Malignant mesothelioma. Mesotheliomas often form prominent papillary structures and tubules. In this picture, the surface demonstrates a prominent papillary configuration which merges with an underlying invasive component forming tubular/glandular structures.
Malignant mesothelioma. Mesotheliomas typically are composed of cuboidal cells which are fairly uniform in appearance. Differentiating mesothelioma from adenocarcinoma is difficult and requires the use of special stains and sometime electron microscopy for definitive diagnosis
Localized fibrous tumor. Localized fibrous tumor is a tumor derived from submesothelial connective tissue and is composed of spindled cells arranged in a haphazard pattern. Prominent "wire-like" collagen is a classic feature, as seen in this micrograph.

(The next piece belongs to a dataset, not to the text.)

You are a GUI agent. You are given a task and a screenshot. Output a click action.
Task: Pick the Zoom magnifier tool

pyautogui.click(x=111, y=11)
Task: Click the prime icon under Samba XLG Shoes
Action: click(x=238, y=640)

Laryngeal carcinoma, gross: A fungating ulcerated mass involves the vocal cords. The overwhelming majority of laryngeal carcinomas are squamous cell carcinomas.
Nasopharyngeal carcinoma, micro: Nasopharyngeal carcinomas are typically high grade undifferentiated carcinomas frequently associated with numerous benign lymphocytes, hence the old name "lymphoepithelioma"
Laryngeal papilloma, micro: A squamous papilloma is characterized by benign squamous epithelium covering a fibrovascular core.